Extract and summarize key safety information relevant to ICSRs and signal detection.
Develop and validate search strategies specific to pharmacovigilance objectives.
Perform local literature reviews in compliance with national regulatory requirements.
Maintain search documentation and ensure accuracy in literature data handling.
2. ICSR Case Processing
Process ICSRs in line with SOPs and project-specific Safety Management Plans (SMPs).
Triages and evaluates ICSR data for completeness, accuracy, and regulatory reportability.
Enter case data into safety databases and code events, medical history, and concomitant medications.
Write comprehensive narrative summaries and perform data quality checks.
Resolve data queries and follow-up communications for accurate case completion.
Support timely reporting of expedited and periodic reports per regulatory standards.

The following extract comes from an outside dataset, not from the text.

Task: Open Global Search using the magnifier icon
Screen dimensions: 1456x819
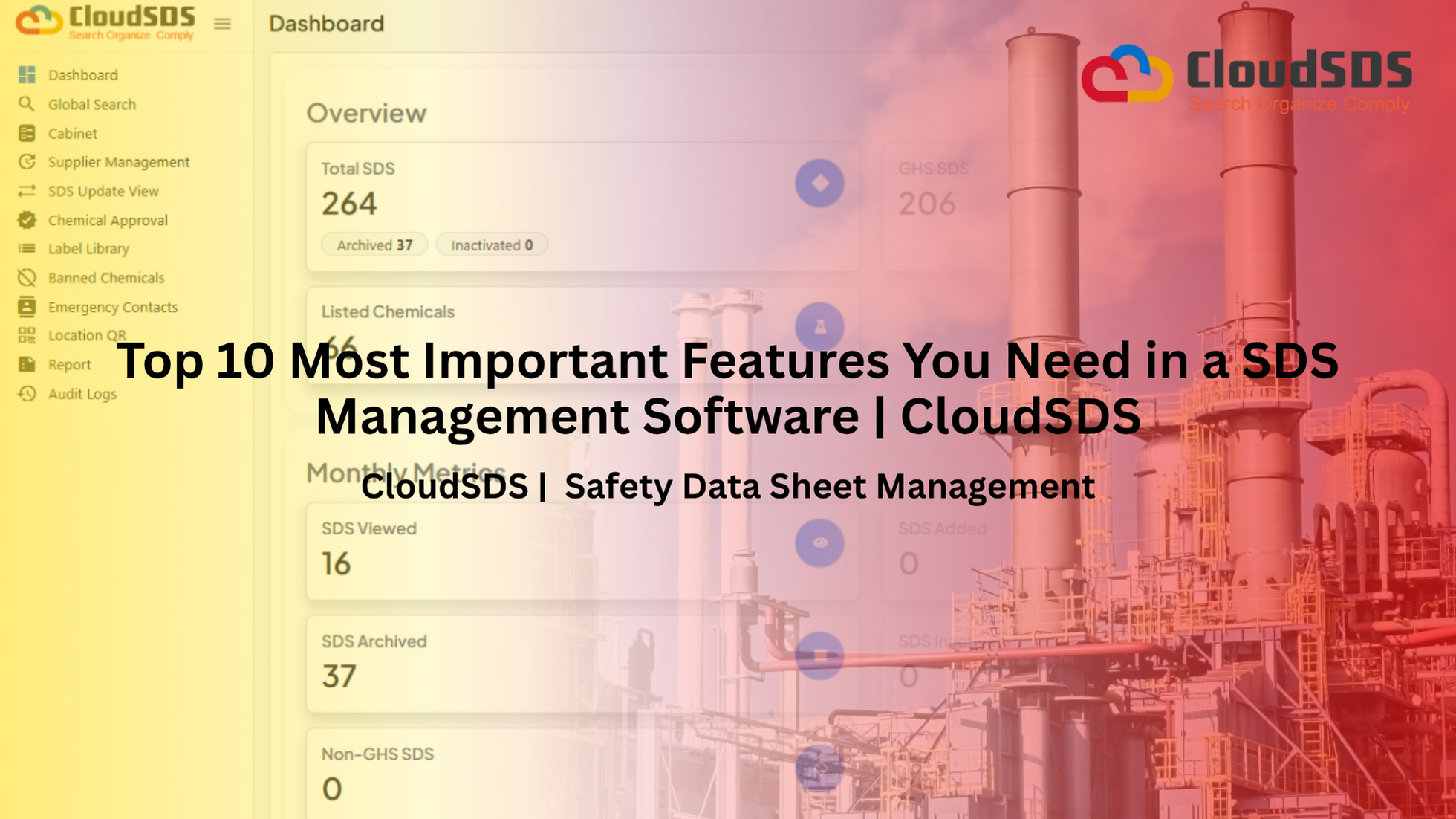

Coordinate with data management teams for reconciliation between clinical and safety databases.
3. Regulatory & Quality Compliance
Ensure adherence to ICH GCP, GVP Module VI, and applicable safety regulations.
Participate in audits and inspections as required.
Ensure accurate document submission to Trial Master File (TMF) or Pharmacovigilance System Master File (PSMF).
Support the creation and maintenance of Safety Management Plans.
Maintain compliance with company SOPs, work instructions, and pharmacovigilance best practices.
Qualifications & Experience
Education
Bachelor’s or postgraduate degree in Life Sciences, Pharmacy, Nursing, or other health-related disciplines.
Equivalent education and experience combination may be considered.
Experience
Minimum 3+ years of experience in Pharmacovigilance with focus on:
Literature case review (global and local).
Identification of NICR (Signal & AR) reports from literature.
Safety data entry, coding, and case narrative development.
Mandatory: Strong knowledge of GVP Module VI and literature-based surveillance.
Technical & Professional Skills
Proficient in Embase, PubMed, Medline, and related biomedical databases.
Working knowledge of Safety Database systems and medical terminology.
Proficiency in Microsoft Office Suite (Word, Excel, PowerPoint), Outlook, and collaborative tools like TeamShare.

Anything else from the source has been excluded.